A música presa por grilhões

Douglas König de Oliveira

A transposição de uma peça teatral para o formato cinematográfico, por vezes, coloca alguns dilemas para quem se propõe a avaliar seus méritos: em que sentido as ferramentas do cinema potencializam o que foi concebido para o palco? Como preservar a singularidade da atuação em um espaço teatral, em contraste com o registro mecânico e incorruptível do filme? O texto crítico deve ater-se às qualidades compatíveis entre as duas expressões, seus aspectos compartilhados, como a exposição do texto e as atuações, ou analisar o sucesso da transliteração de uma arte em outra, baseada apenas na análise da dinâmica do cinema? O crítico de cinema teria necessidade de ser também um crítico teatral, para então emitir pareceres sobre o estilo do autor da peça, sobre a relevância de sua dramaturgia? Ou poderia se refugiar numa instância formal, tratando unicamente dos meios de sua competência?

A Voz Suprema do Blues (2020), baseado na peça de teatro “Ma Rainey’s Black Bottom”, do dramaturgo norte-americano August Wilson, tem poucas qualidades cinematográficas notáveis, além de ser um veículo razoável para que o texto e as atuações brilhem. Mas se o objetivo do filme for provavelmente este, o equívoco é de quem pretende impor objetivos e ambições alheias ao projeto. Se imaginamos o tema e o texto com sua potência melhor aplicados na materialidade da atuação teatral, ao invés da construção virtual do espaço fílmico, deveríamos procurar, em uma primeira oportunidade, um ciclo das obras de August Wilson, para apreciar a legítima dimensão desses elementos que o filme toma emprestado, mas dos quais não parece desejar, em nenhum momento, se desvincular. Como sabemos da escassez desse tipo de oferta cultural, e do alcance e facilidade dos serviços de streaming, podemos considerar essa adaptação uma justa divulgação da obra do dramaturgo, repleta de senso histórico e social. Mas isso não abona a falta de ousadia que permeia o filme, tornando um contexto cultural tão incisivo em algo por demais diluído para a audiência.

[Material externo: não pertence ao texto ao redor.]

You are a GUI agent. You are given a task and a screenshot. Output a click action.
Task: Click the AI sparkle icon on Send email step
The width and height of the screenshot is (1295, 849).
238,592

Seguimos os passos da cantora Ma Rainey, considerada uma das pioneiras do blues, e sua peregrinação pelo norte dos Estados Unidos, mais especificamente Chicago, para a gravação de um álbum por uma grande gravadora. Apesar do contexto musical, os números são poucos, mas demonstram bem a maestria da cantora e da banda no seu ambiente de expressão artística. Os embates da personagem de Viola Davis com seu produtor são um tanto caricatos e pitorescos, não ilustrando bem as tensões raciais e comerciais que permeiam o ambiente do estúdio durante as sessões de gravação. A interação dos músicos na sua ausência consegue uma dinâmica muito mais intensa e diversificada, indo da comédia ao drama pesado, até a desilusão e a tragédia. Ali se destaca o personagem de Chadwick Boseman, um trompetista tão genioso quanto a cantora principal, e que tenta a todo custo obter sua independência dentro do processo industrial de comercialização de música negra para o público branco, que era o objetivo dessa sessão.

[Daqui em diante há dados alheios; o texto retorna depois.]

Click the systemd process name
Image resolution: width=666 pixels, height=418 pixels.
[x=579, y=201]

Os dois personagens são os que mais rivalizam desde as sequências iniciais do filme, até concluírem, independentemente, no desfecho, que são vítimas do mesmo processo de exploração, semelhante à escravidão de seus antepassados recentes no sul dos Estados Unidos. O produtor e o proprietário da gravadora, ambos brancos, não fazem questão de integrá-los diretamente ao mercado musical, mas antes, utilizam o que lhe é proveitoso para obtenção de lucro. De volta à sua relativa marginalidade em relação ao mundo da produção industrial de entretenimento, a cantora de blues e o trompetista veem sua música, que é a crônica de sofrimentos ancestrais, mas ainda latentes, tornar-se produto de círculos que os tomam apenas como criações exóticas. O abismo dessa situação, de certa forma, degenera o espírito que a arte edifica. E nem todos são fortes o bastante para ultrapassarem inteiros o processo.

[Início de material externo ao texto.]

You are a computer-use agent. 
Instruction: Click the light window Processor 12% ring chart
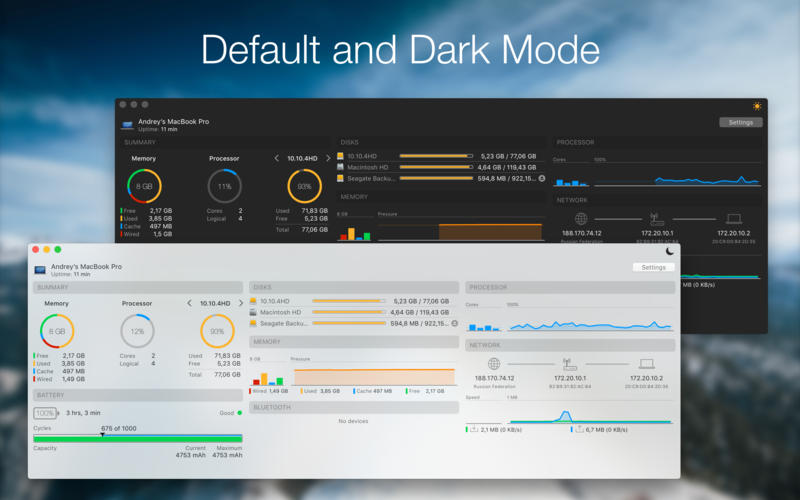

O tratamento dado a este enredo é bastante modesto, sendo utilizadas poucas cenas que não remetam ao ambiente do palco de teatro. Mas alguns silêncios e perplexidades dos personagens preservam, provavelmente, a força da concepção original, apesar de o cinema conseguir amenizar este impacto por escolhas mais convencionais no uso da linguagem. O que talvez não fosse desejável, visto a relevância e a força dos dramas ali representados.